▸ What to produce: Please rewrite the timeline below, everything from "The Gay/Lesbian Movement, 5, 10, 15" down to "men becomes law.", changing "Althing" to "Alþingi".

▸ Excerpt:

================

The Gay/Lesbian Movement, 5, 10, 15 & 20 Years Ago

June 3-9

1996

U.S.: About 200 people noisily protest President Bill Clinton’s opposition to same-sex marriage during a visit to San Francisco. Mayor Willie Brown had urged Clinton to stay away from the city to avoid protests by gay activists. * Iceland: The Althing, Iceland’s legislative assembly, gives the go-ahead to gay marriage. Under the new law, lesbians and gay men who officially register are granted the same rights and duties as married heterosexual couples…excluding the right to adopt or use artificial insemination technology. * Canada: A legislative measure guaranteeing civil-rights protection for lesbians and gay men becomes law.

1991

U.S.: A study by the University of Minnesota reports that 30 percent of gay male youth interviewed said they had attempted suicide. The full report is published in Pediatrics, the journal of the American Academy of Pediatrics. * Chicago performance artist Brigid Murphy (AKA Milly May Smithy) said: “Just take what God gave you, honey, put a couple of sequins on it, and you got yourself a star.” * Rabbi Alexander Schindler, head of the Union of American Hebrew Congregations, writes to President Bush urging him to rescind the military’s ban on lesbians and gay men. * ACT UP Philadelphia chants outside Catholic Cardinal Anthony Bevilacqua’s first prayer service for PWA’s: “Bevilacqua is a mess. He’s a Nazi in a dress. Every minute someone dies. Fuck your stupid moral lies.” * In Dallas, the director of a community production of Jerker, an explicitly homoerotic play by the late Robert Chesley, is fired from his teaching job at Bishop Lynch Roman Catholic High School. School policy demands that teachers “uphold the Catholic Church’s philosophy inside and outside school.”

1986

U.S.: The 7th Gay Father’s Coalition International Conference takes place in Chicago. * Lambda Legal Defense and Education Fund announces the appointment of Paula L. Ettelbrick to the position of staff attorney to assist Lambda cooperating attorneys across the country in major litigation advancing the rights of lesbians and gay men. * Lesbian-feminist poet Adrienne-Rich receives the $25,000 Ruth Lilly Poetry Prize.

1981

U.S.: After tennis player Billie Jean King’s affair with Marilyn Barnett becomes public knowledge, Sporting News writes: “Despite the efforts of gay-rights activists, it is safe to say that most citizens view the practice of homosexuality as deviant, if not revolting. The world of women’s sports has suffered an injury which only time can heal.” * A Maryland court upholds a state law making oral sex…between homosexuals or heterosexuals…a crime. The court’s written decision quotes heavily from Deuteronomy, Leviticus, and Exodus. * The first AP news wire story on AIDS in San Francisco begins, “An outbreak of a pneumonia strain usually restricted to infants, the elderly, and pregnant women, has surfaced among young gay adults in the city’s gay community, according to the San Francisco Department of Public Health.” * Charles F. Brydon, co-executive director of the New York-based National Gay Task Force, resigns as part of staff restructuring. * The Rev. James Robison, one of the most anti-gay television ministers, falls on hard times. Finding himself over $1 million in debt he cuts his staff by one third. * Brent Harris, associate editor of The Advocate, dies of a rare form of cancer. This is possibly one of the earliest cases of AIDS.

================

▸ Collected data:
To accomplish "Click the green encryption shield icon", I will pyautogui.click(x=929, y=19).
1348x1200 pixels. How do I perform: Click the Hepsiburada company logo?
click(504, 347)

================

▸ Exercise output:
The Gay/Lesbian Movement, 5, 10, 15 & 20 Years Ago

June 3-9

1996

U.S.: About 200 people noisily protest President Bill Clinton’s opposition to same-sex marriage during a visit to San Francisco. Mayor Willie Brown had urged Clinton to stay away from the city to avoid protests by gay activists. * Iceland: The Alþingi, Iceland’s legislative assembly, gives the go-ahead to gay marriage. Under the new law, lesbians and gay men who officially register are granted the same rights and duties as married heterosexual couples…excluding the right to adopt or use artificial insemination technology. * Canada: A legislative measure guaranteeing civil-rights protection for lesbians and gay men becomes law.